Retype the part of the items that opens with the line containing "You are a GUI" and closes with the line containing "Action: 790,730", including both of those lines.

** Excerpted data **
■ ■ ■ ■ ■
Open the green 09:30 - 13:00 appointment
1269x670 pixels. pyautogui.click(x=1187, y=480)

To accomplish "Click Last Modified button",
■ ■ ■ ■ ■
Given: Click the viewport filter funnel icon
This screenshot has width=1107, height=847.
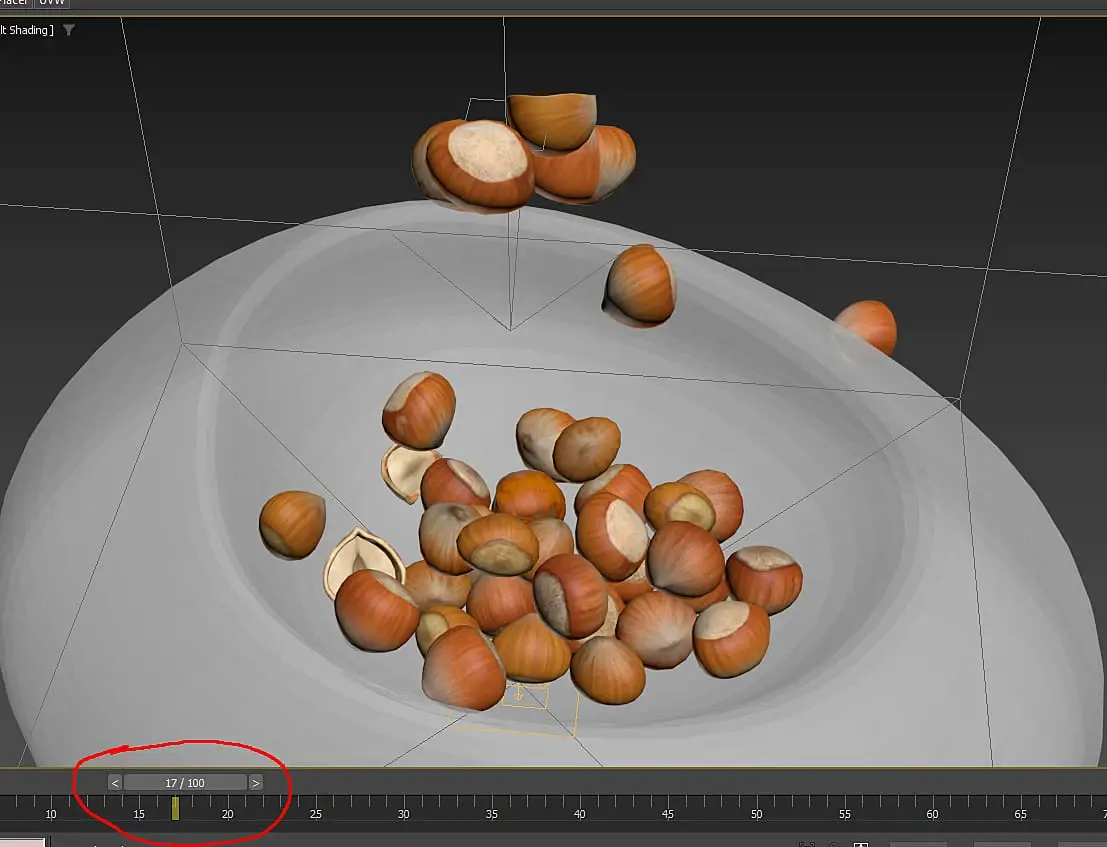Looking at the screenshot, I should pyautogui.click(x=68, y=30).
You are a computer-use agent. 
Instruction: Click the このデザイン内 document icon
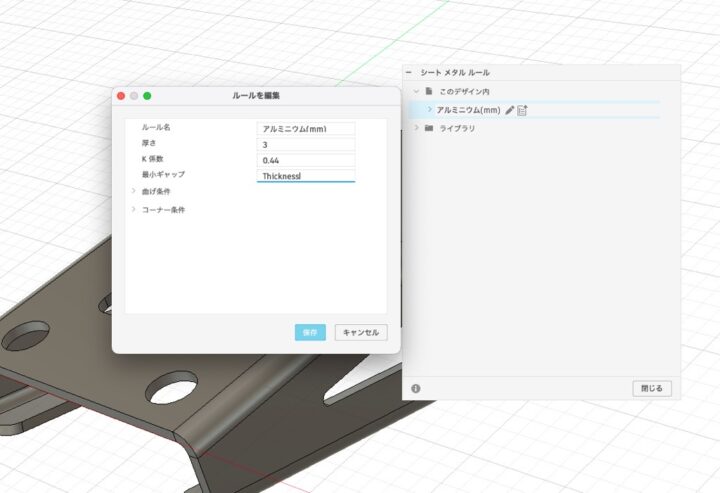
■ ■ ■ ■ ■
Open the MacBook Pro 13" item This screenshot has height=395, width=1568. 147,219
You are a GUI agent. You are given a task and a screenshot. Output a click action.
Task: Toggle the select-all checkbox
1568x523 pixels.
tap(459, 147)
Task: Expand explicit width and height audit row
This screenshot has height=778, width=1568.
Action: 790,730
■ ■ ■ ■ ■
** Completed task **
You are a GUI agent. You are given a task and a screenshot. Output a click action.
Task: Toggle the select-all checkbox
1568x523 pixels.
tap(459, 147)
Task: Expand explicit width and height audit row
This screenshot has height=778, width=1568.
Action: 790,730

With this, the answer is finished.